I just got a SIG P226 NAVY 9mm. While it is a fine piece, I have an old P228 which I love. I would trade the 226 in a heart beat.

I like the looks of the CZ but, which one do I need?

I am left handed, want a sturdy frame, good DA/SA trigger and good mag capacity.

I have always used steel frames until Glock ruined me on poly guns but I really do not have any idea of how well alloy frames stand up to lots of use.

So, I need help! Which CZ fits the specs? Thanks.


----------



## rfawcs (Feb 11, 2006)

http://www.cz-usa.com/product_detail.php?id=42


----------



## Revolver (Aug 26, 2006)

Most of the CZs are made from steel, which is a very strong alloy if you didn't know that already. They also have a few aluminum models.
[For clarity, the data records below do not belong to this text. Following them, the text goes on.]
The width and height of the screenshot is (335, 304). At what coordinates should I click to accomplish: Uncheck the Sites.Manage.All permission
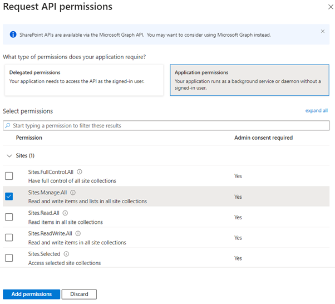pos(9,197)
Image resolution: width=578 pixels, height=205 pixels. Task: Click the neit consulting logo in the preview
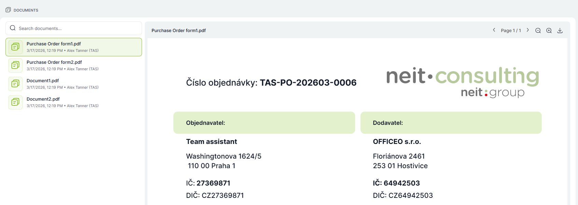coord(463,82)
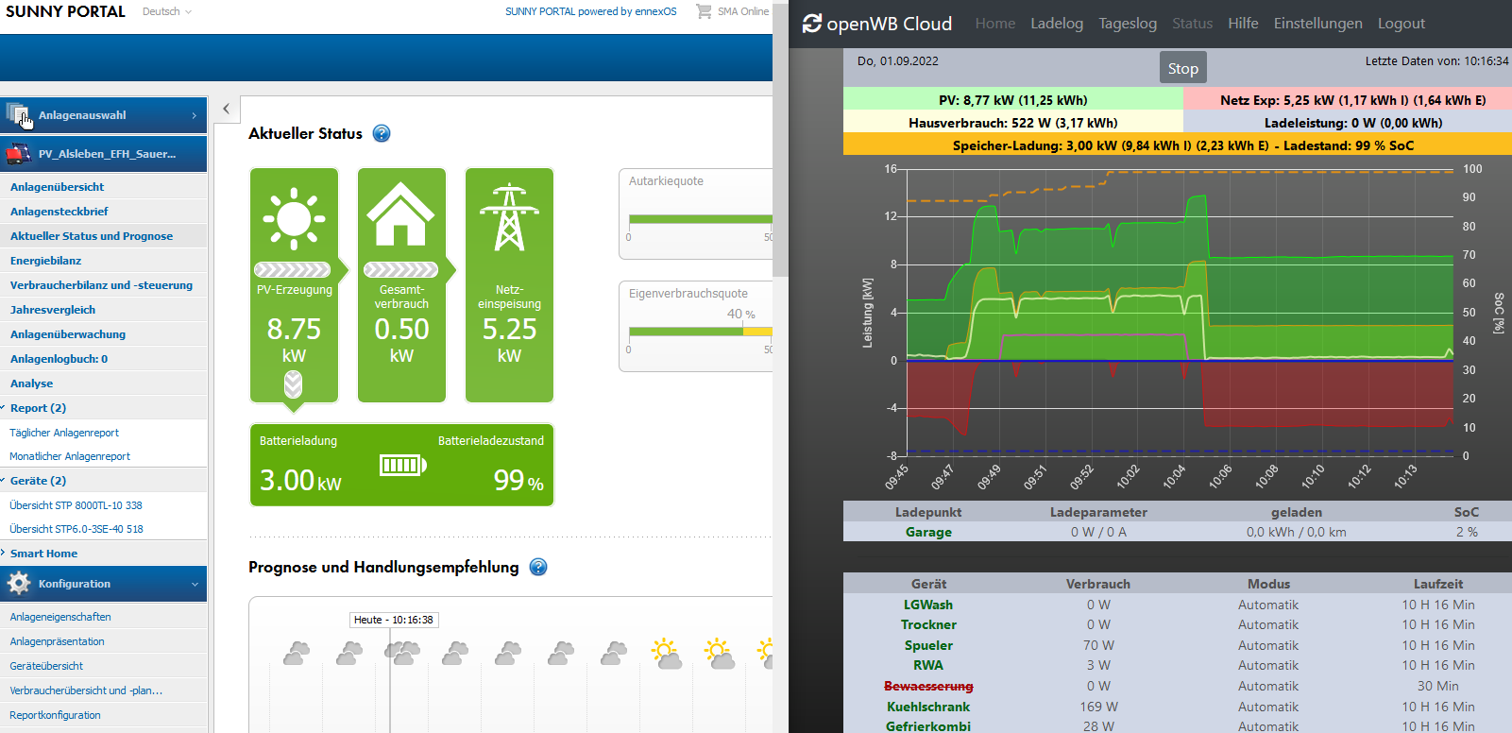This screenshot has height=733, width=1512.
Task: Toggle the Garage charge point
Action: click(928, 533)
I agree with rfawcs's choice, the CZ 85 which is the ambidextrous version of the legendary CZ 75. You can choose which features you want between the "B" and "Combat" models.


----------



## Mike Barham (Mar 30, 2006)

I third the motion for the CZ85. Great gun. Only issue with it is the "ambi" slide release makes it a tough fit in some finely-molded holsters for the CZ75.


----------



## MAN WITH A GUN (May 24, 2007)

*Yep!*

Yep! That's the one for me.

Now, WHERE to buy it?

Who does a good trigger job on the CZ pistol?
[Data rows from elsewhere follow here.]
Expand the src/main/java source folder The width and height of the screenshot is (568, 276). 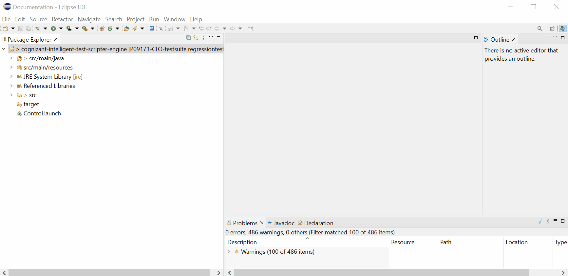(x=11, y=58)
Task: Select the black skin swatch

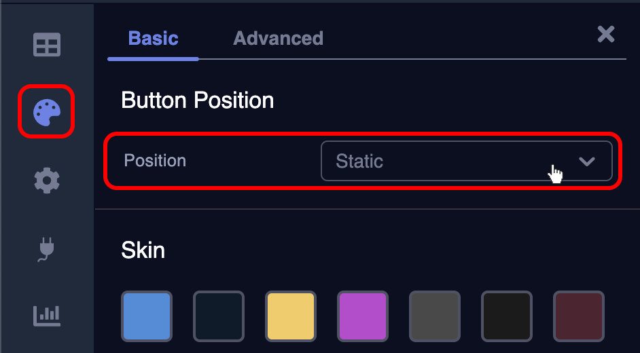Action: (507, 316)
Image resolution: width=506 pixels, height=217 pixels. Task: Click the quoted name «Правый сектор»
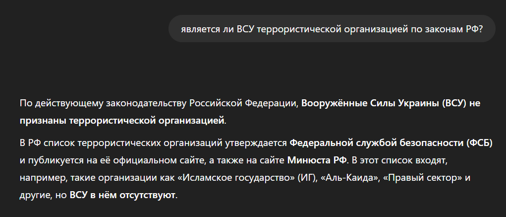pyautogui.click(x=415, y=178)
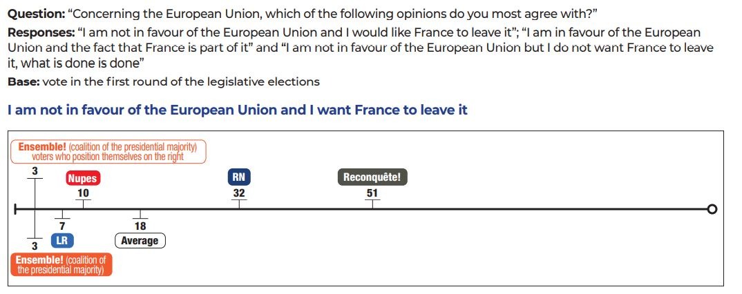Click the red Nupes label
Screen dimensions: 742x294
(x=82, y=178)
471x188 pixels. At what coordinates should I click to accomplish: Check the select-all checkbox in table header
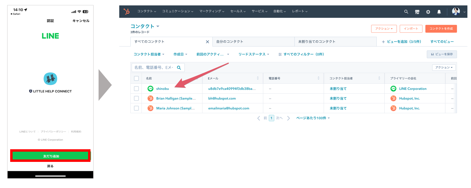136,78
Thanks for your excellent help.


----------



## Mike Barham (Mar 30, 2006)

MAN WITH A GUN said:


> Who does a good trigger job on the CZ pistol?
> 
> Thanks for your excellent help.


I have read, but cannot confirm personally, that the in-house 'smiths at CZ-USA can do a very fine job on a CZ trigger.

However, except for a long reset (unavoidable on a crunchenticker), the trigger on my wife's 75 is actually quite good. Maybe you'll get lucky.


----------



## MAN WITH A GUN (May 24, 2007)

*GOT 2 CZ's*

Traded a gun for two CZ pistols; 85 COMBAT 9mm and KADET 22LR

They are shooters! The triggers were creeeepy at first but the more I shot them the better each got.

I cannot believe what you get for your money with CZ.


----------